Opinion: What next for downtown Chilliwack?

Downtown buildings may be underused instead of empty, however, few would argue that nothing more needs to be done.

It was never a truly happy marriage.

When Chilliwack Economic Partners (CEPCO) approached the city last year to help fund a three-year contract with Walas Concepts, council agreed.

But it was hardly a warm embrace. The motion to contribute $65,000 to the $195,000 annual operating budget passed without comment.

Indeed, the very idea was seen by some as redundant. The city had just finished its downtown plan that scripted out initiatives to breathe life into the Chilliwack core.

Sure, ideas were welcome. But could a consulting firm, known for reviving urban centres in Europe, offer anything new here?

Two weeks ago, CEPCO decided it couldn’t.

It took advantage of a six-month-review clause in the contract and walked away.

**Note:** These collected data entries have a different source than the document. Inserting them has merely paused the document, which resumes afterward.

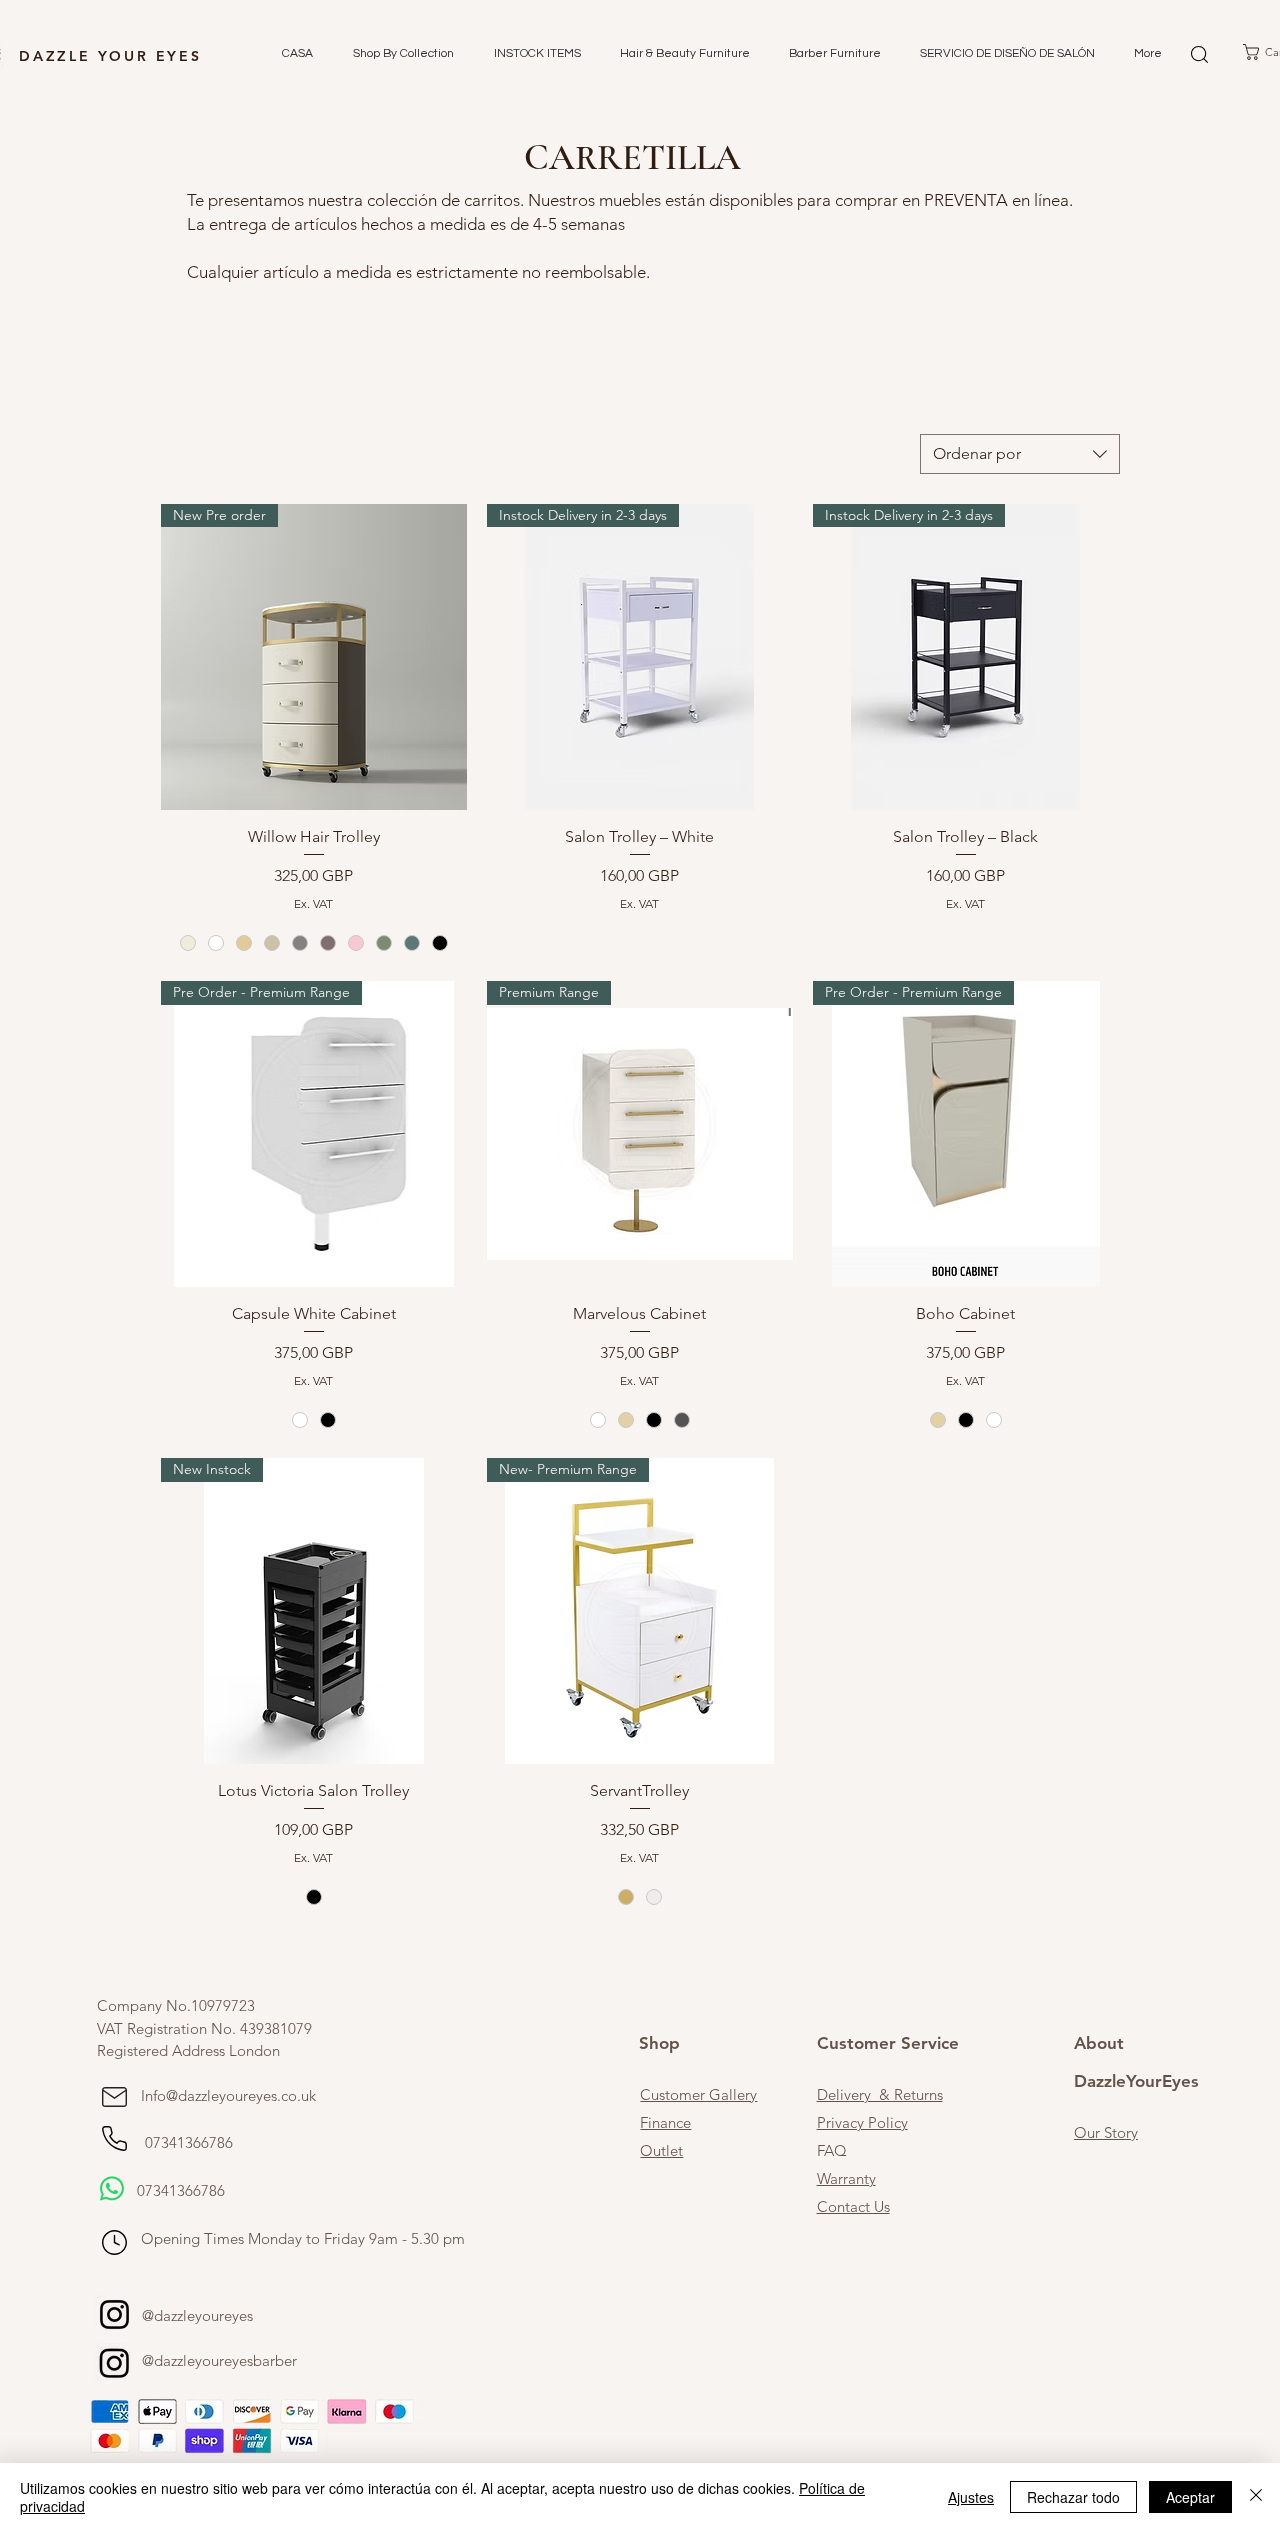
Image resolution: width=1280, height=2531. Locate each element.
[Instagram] (114, 2314)
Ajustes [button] (971, 2497)
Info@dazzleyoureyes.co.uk (228, 2095)
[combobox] (1020, 454)
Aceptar (1190, 2497)
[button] (398, 54)
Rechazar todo (1073, 2497)
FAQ (832, 2150)
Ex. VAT (313, 903)
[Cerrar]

The move generated the predictable howls of waste, particularly when the most salient revelation was that buildings downtown were not as vacant as they appeared.

That exit has been couched in fiscal prudence.

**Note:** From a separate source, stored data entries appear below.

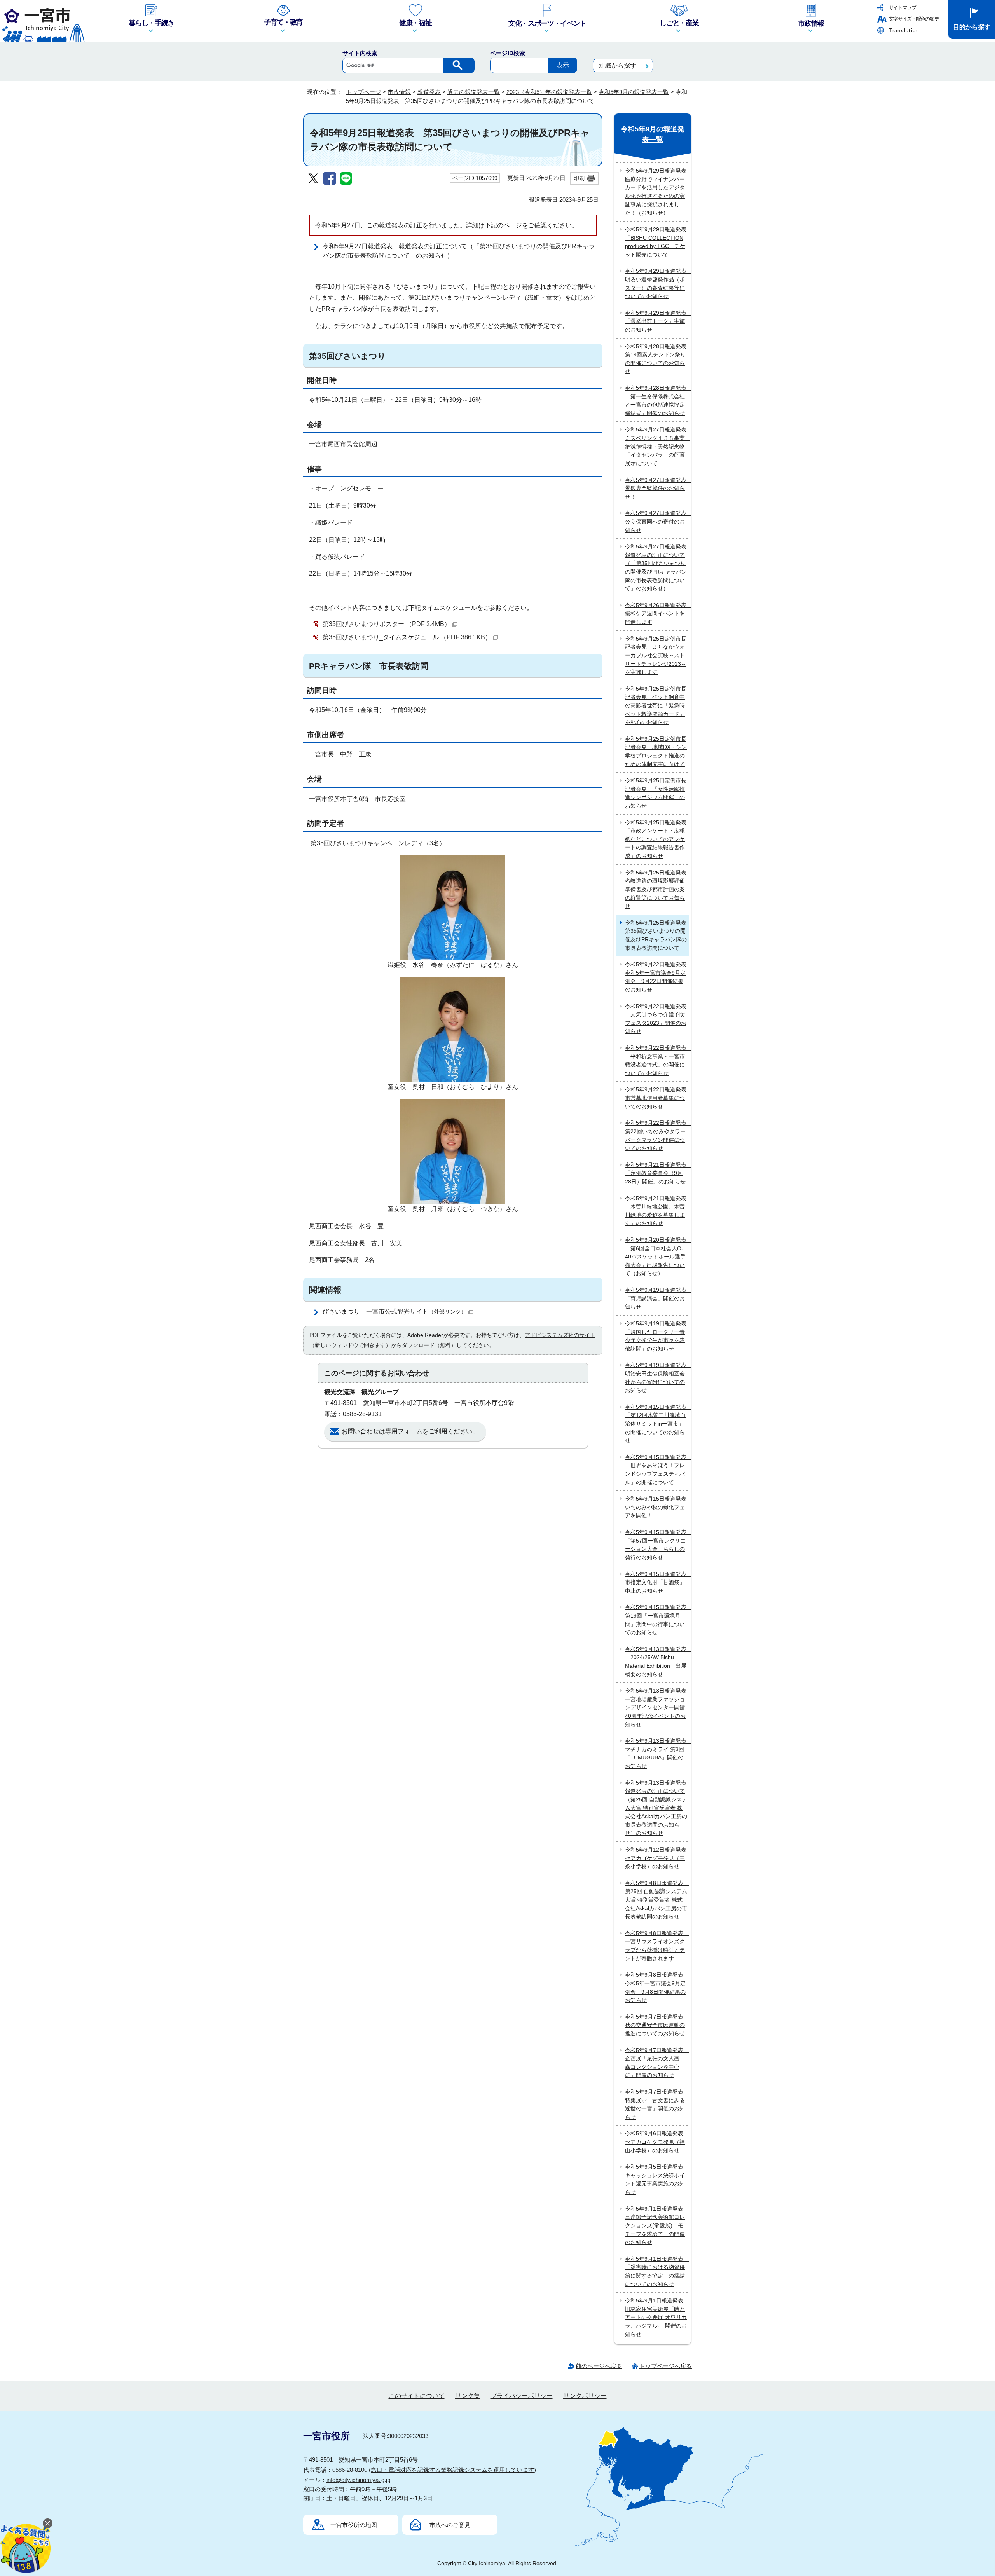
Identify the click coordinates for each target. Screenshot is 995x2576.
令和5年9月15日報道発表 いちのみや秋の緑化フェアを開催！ (657, 1507)
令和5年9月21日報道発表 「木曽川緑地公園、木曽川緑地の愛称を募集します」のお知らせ (657, 1211)
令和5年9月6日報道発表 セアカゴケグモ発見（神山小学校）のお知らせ (657, 2141)
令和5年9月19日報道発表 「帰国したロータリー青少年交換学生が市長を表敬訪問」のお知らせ (657, 1336)
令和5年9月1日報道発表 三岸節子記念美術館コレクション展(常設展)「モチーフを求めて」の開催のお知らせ (657, 2225)
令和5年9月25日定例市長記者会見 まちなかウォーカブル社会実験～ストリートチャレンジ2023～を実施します (655, 655)
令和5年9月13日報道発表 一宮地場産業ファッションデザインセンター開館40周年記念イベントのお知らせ (657, 1707)
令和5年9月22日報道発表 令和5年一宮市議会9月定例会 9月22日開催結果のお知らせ (657, 977)
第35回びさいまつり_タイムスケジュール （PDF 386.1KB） (407, 637)
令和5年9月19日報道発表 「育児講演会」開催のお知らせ (657, 1298)
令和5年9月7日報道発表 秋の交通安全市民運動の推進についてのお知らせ (657, 2025)
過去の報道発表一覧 (473, 92)
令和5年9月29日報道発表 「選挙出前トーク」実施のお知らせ (657, 321)
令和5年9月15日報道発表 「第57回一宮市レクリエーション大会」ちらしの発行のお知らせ (657, 1544)
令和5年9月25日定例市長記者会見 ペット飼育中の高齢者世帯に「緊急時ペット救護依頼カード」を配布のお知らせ (655, 705)
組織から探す (617, 65)
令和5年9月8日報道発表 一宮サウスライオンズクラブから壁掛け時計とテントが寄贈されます (657, 1946)
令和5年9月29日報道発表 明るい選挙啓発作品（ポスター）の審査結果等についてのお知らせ (657, 283)
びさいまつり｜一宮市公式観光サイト (394, 1311)
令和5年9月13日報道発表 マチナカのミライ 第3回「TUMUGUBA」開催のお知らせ (657, 1753)
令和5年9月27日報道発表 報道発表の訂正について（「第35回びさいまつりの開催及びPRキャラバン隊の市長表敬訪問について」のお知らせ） (657, 567)
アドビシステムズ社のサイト (560, 1335)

But there remains a simple question. Where do we go from here?

Downtown buildings may be underused instead of empty, however, few would argue that nothing more needs to be done.

Chilliwack taxpayers have already invested heavily in the downtown. And every year, through lost tax revenue, they contribute more.

The city has crafted tax incentives for downtown redevelopment, and actively supported initiatives like the opening of UFV’s Five Corners campus.

But there remains much to be done. Aside from the vacant city-owned properties, the Safeway block (which has soil contamination issues) is an obvious example. The former Traders Inn motel (boarded and fenced) is another.

If critics of the Walas contract think revitalization can occur without a cost, they are mistaken.

Walas may not have been the right fit. But citizens of Chilliwack have to decide if they want to do more to recoup the investments they’ve already made in the downtown, or if they’re content to wait for the benevolence of the market.